I've installed intel-mpi and intel-mkl both at version 2019.4-070 and then sourced:
source /opt/intel/compilers_and_libraries_2019.4.243/linux/bin/compilervars.sh intel64 source /opt/intel/compilers_and_libraries_2019.4.243/linux/mkl/bin/mklvars.sh intel64 source /opt/intel/compilers_and_libraries_2019.4.243/linux/mpi/intel64/bin/mpivars.sh
(as well as the relevant clckvars.sh)
If I run:
clck -f clck_nodes -l debug -F hpl_cluster_performance &> clck_debug.log
I get this:
<snip> openhpc-compute-0:  MPI startup(): libfabric version: 1.7.2a-impi openhpc-compute-0: openhpc-compute-0: openhpc-compute-0: stderr (540 bytes): openhpc-compute-0: Abort(1094799) on node 1 (rank 1 in comm 0): Fatal error in PMPI_Init: Other MPI error, error stack: openhpc-compute-0: MPIR_Init_thread(666)......: openhpc-compute-0: MPID_Init(922).............: openhpc-compute-0: MPIDI_NM_mpi_init_hook(719): OFI addrinfo() failed (ofi_init.h:719:MPIDI_NM_mpi_init_hook:No data available) <snip>
as suggested in other threads here before running clck still gives the same error message.
Any suggestions please??
Ok so by downgrading intel-mpi to 2018.4-057 it does now actually run the HPL benchmark but there's an error in getting results back from the compute nodes:
stderr (401 bytes): openhpc-compute-0: [firstname.lastname@example.org] HYDU_sock_write (../../utils/sock/sock.c:418): write error (Bad file descriptor) openhpc-compute-0: [email@example.com] HYD_pmcd_pmiserv_send_signal (../../pm/pmiserv/pmiserv_cb.c:253): unable to write data to proxy openhpc-compute-0: openhpc-compute-0.novalocal.17592PSM2 no hfi units are available (err=23) openhpc-compute-0: openhpc-compute-1.novalocal.25118PSM2 no hfi units are available (err=23)

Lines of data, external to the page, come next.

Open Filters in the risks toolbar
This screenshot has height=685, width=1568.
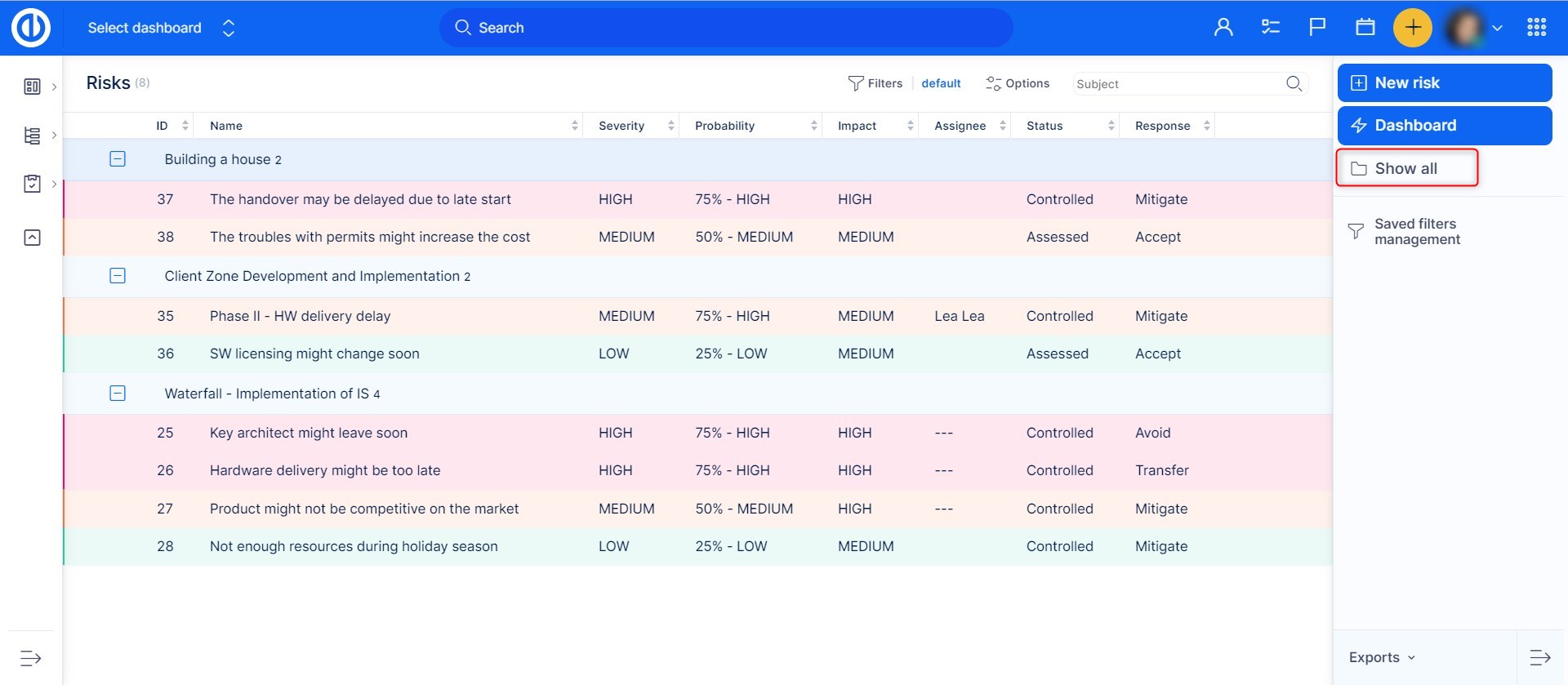[x=875, y=83]
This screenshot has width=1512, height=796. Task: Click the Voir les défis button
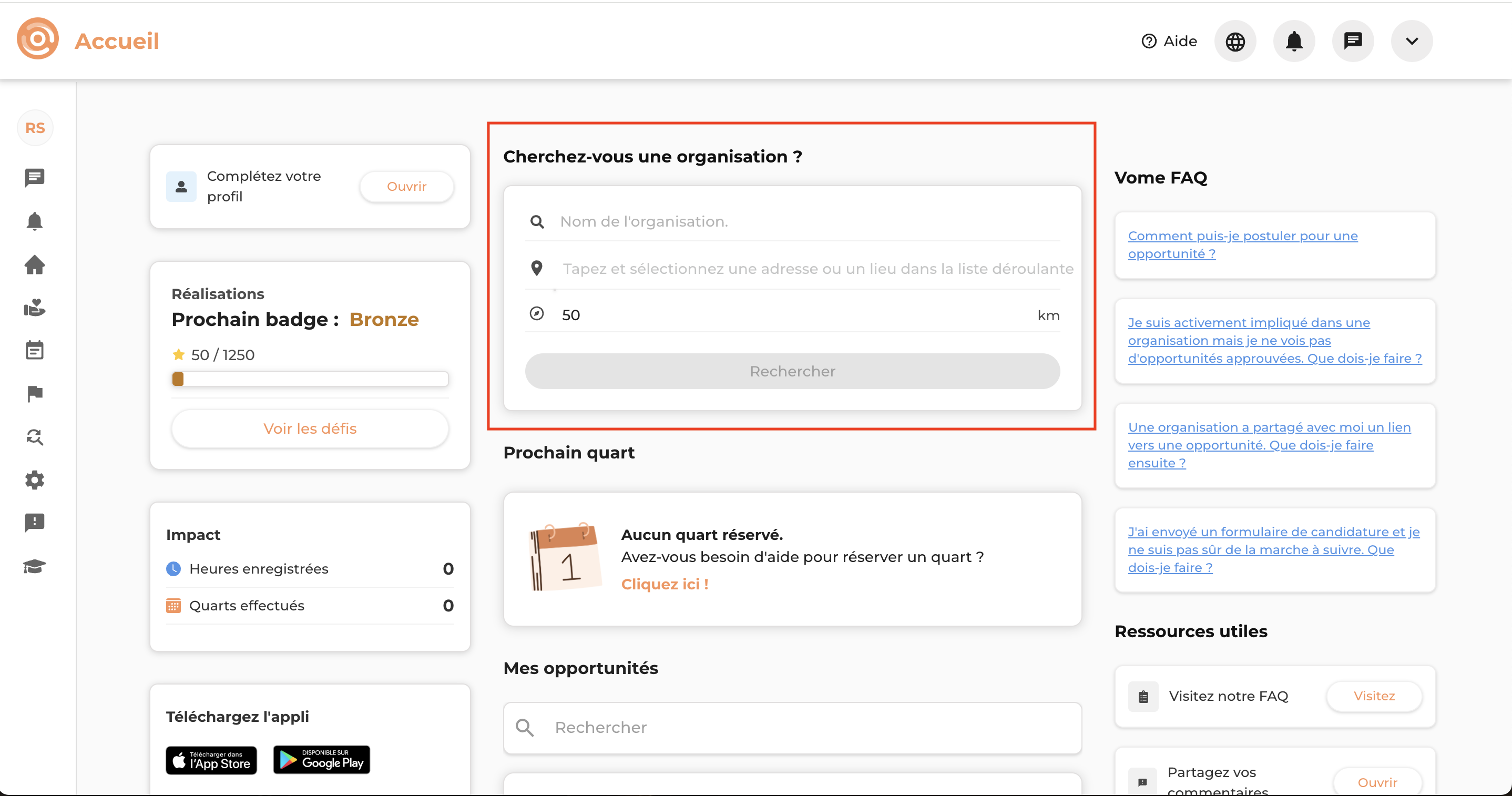310,428
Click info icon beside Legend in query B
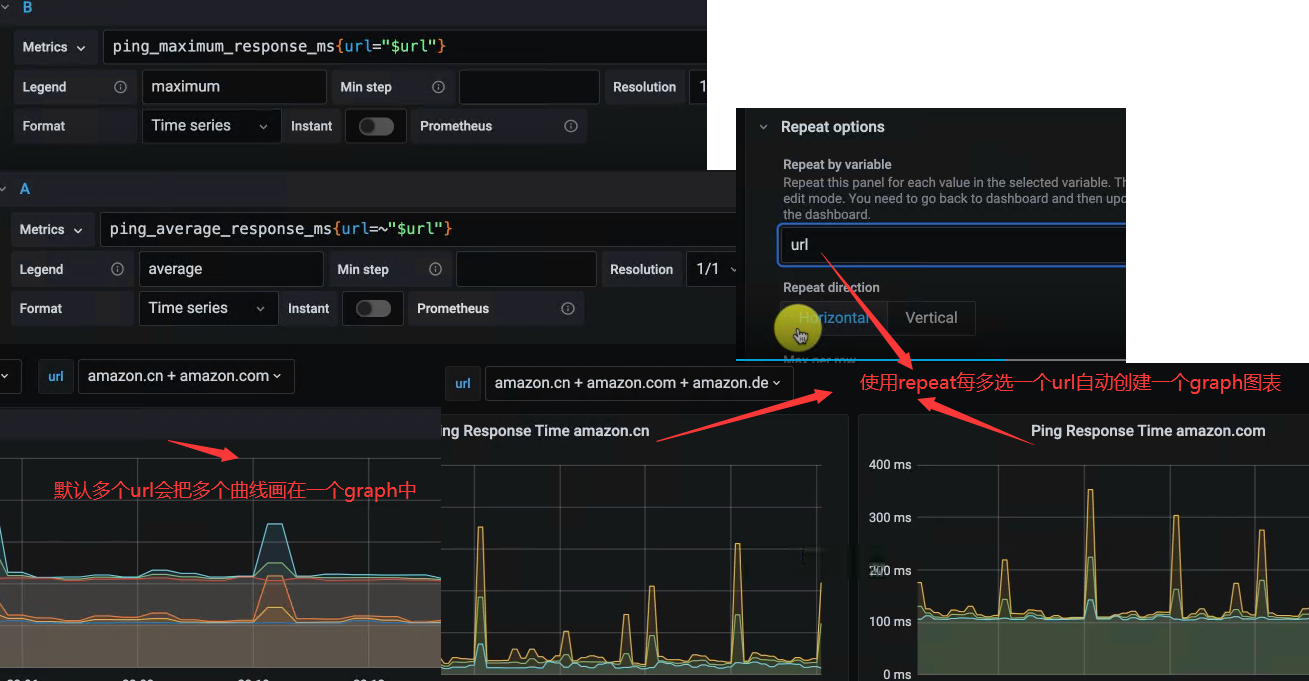 coord(121,87)
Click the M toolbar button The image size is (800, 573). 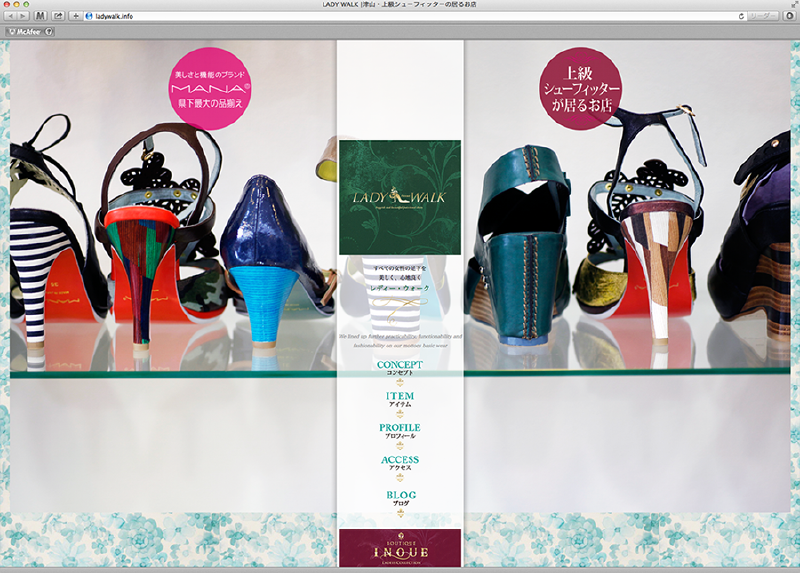[x=41, y=17]
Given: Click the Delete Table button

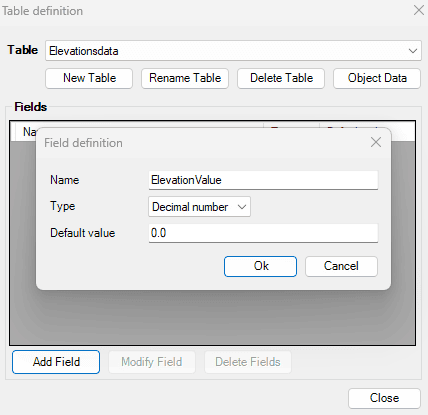Looking at the screenshot, I should [x=281, y=78].
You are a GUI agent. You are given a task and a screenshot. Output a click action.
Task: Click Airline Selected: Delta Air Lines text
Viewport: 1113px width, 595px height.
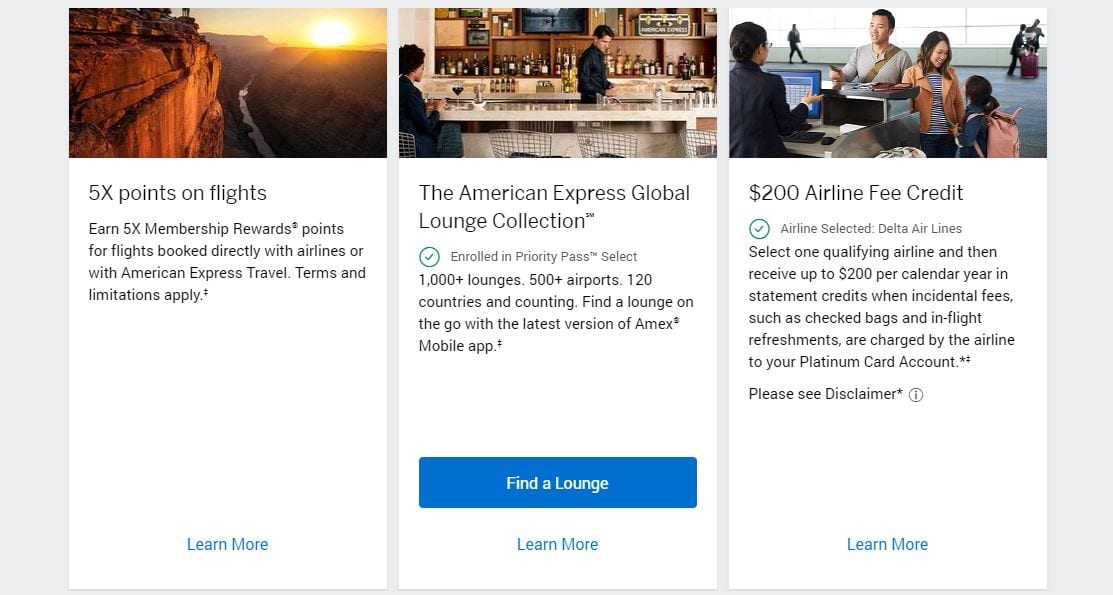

googling errors like this suggest network/connectivity problems and at the start of this provider there was this:
openhpc-compute-0: Data will be sent to tcp://10.0.0.19:49152
so I've confirmed that:
- passwordless ssh works in all directions
- netstat shows that port is opened during the run
Any other ideas?
Again "hfi units" seems to be a fabric error but under this version of intel mpi does not even have libfabric included so not sure whether/how that's relevant.